+++ Task material +++

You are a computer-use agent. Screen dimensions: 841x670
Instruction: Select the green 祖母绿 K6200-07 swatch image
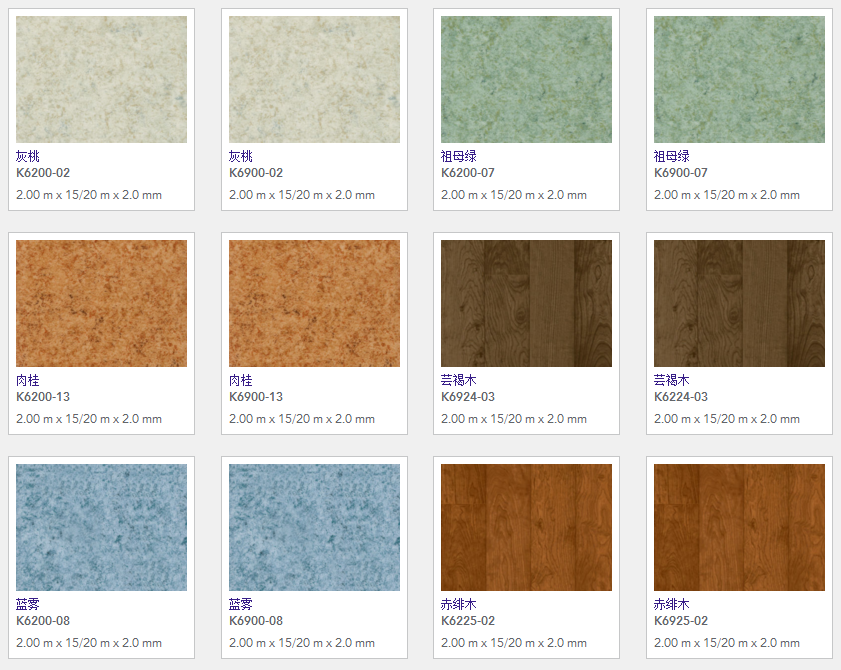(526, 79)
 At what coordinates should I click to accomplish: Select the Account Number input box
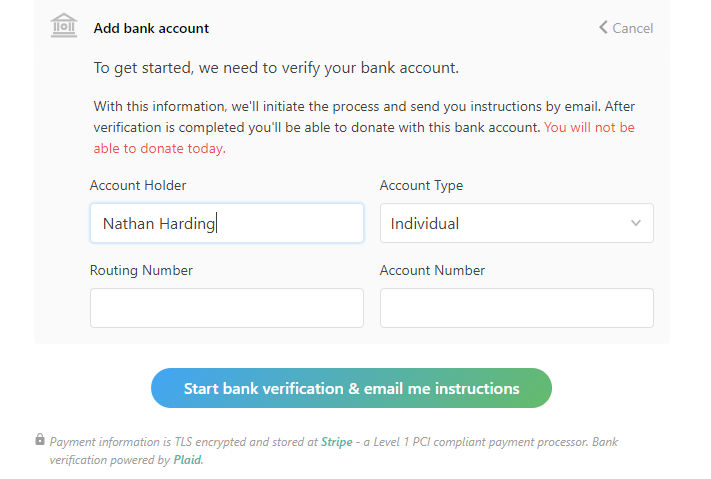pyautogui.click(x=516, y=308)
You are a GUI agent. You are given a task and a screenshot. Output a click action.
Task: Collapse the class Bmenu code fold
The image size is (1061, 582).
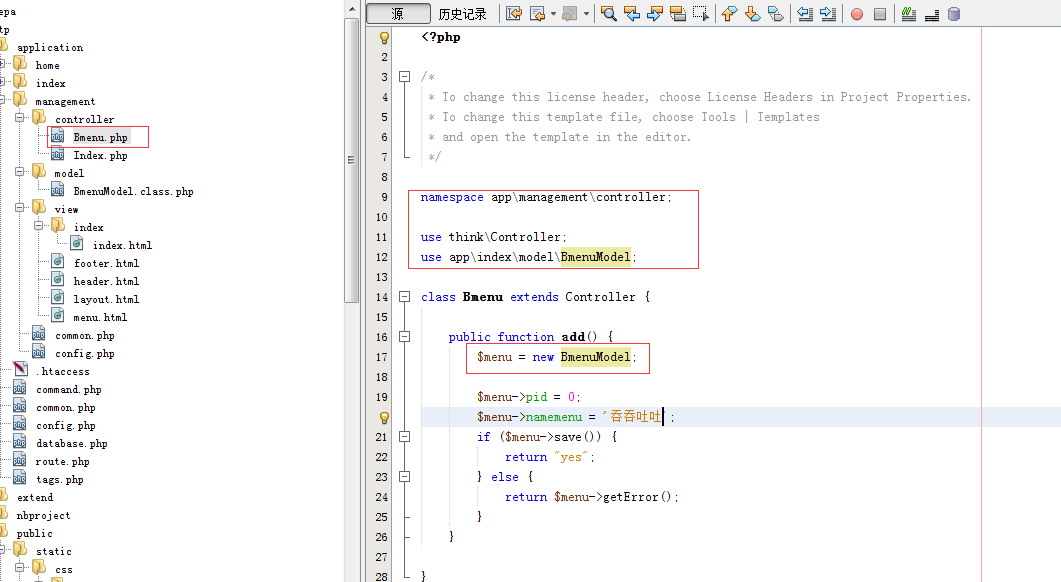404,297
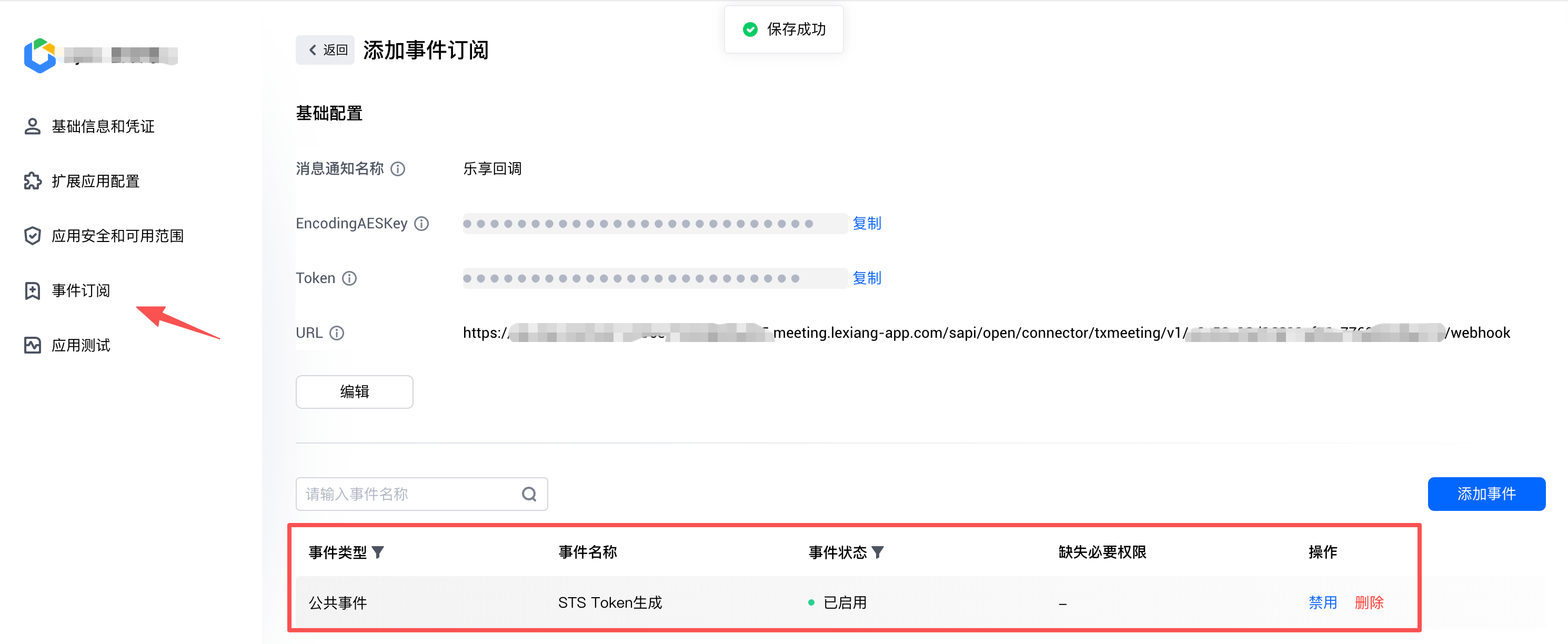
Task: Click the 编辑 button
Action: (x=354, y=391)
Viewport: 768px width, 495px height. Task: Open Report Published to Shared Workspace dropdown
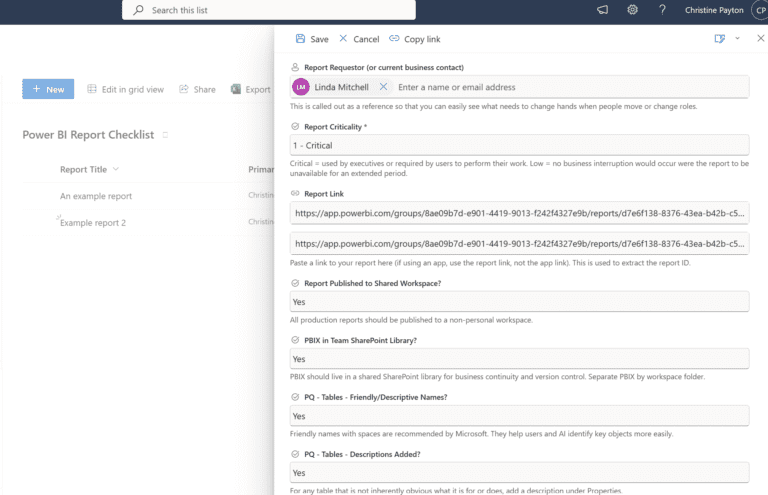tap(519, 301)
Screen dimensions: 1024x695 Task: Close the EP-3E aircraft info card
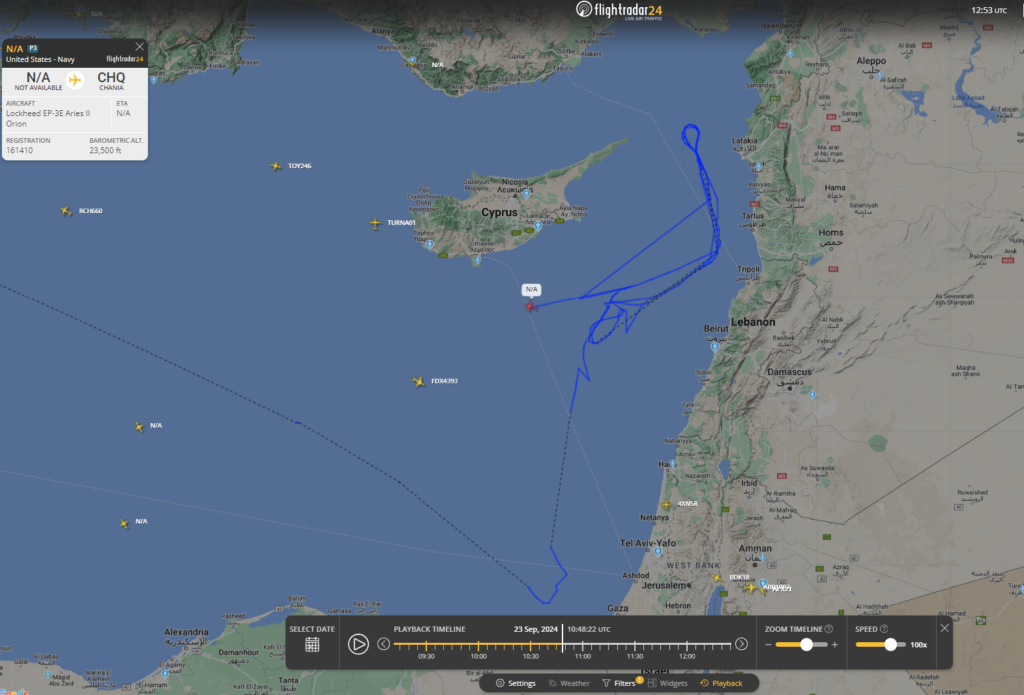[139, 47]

+++
+++ Task material +++

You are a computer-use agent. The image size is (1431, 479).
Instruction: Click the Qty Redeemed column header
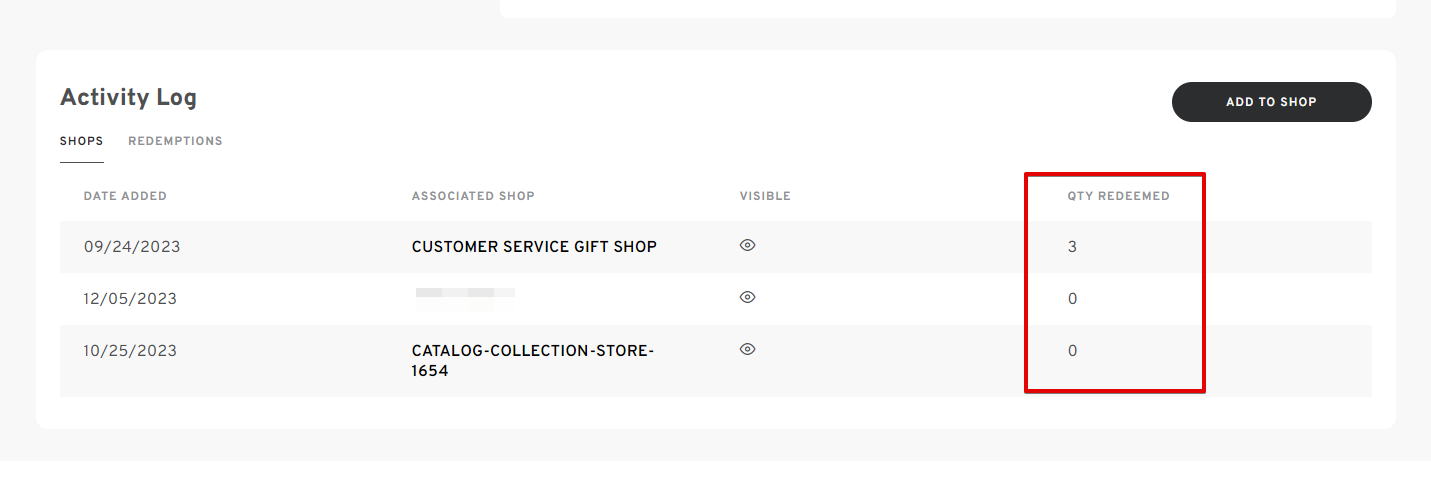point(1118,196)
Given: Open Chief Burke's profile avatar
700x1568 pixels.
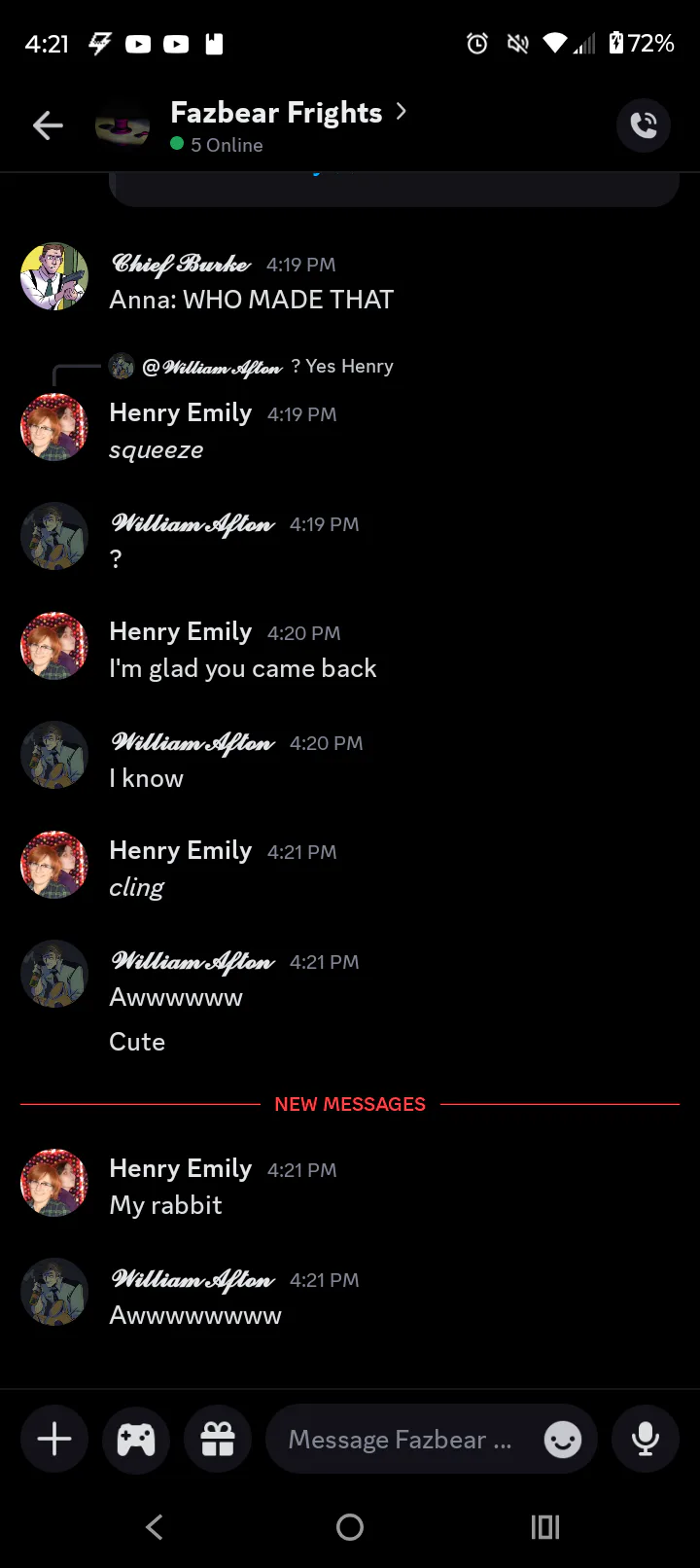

+++

Task goal:
Those lines of the records that contain the string "computer" should be identified and copied.

Worked solution:
You are a computer-use agent. Screen dimensions: 841x670
You are a computer-use agent. The image size is (1431, 479).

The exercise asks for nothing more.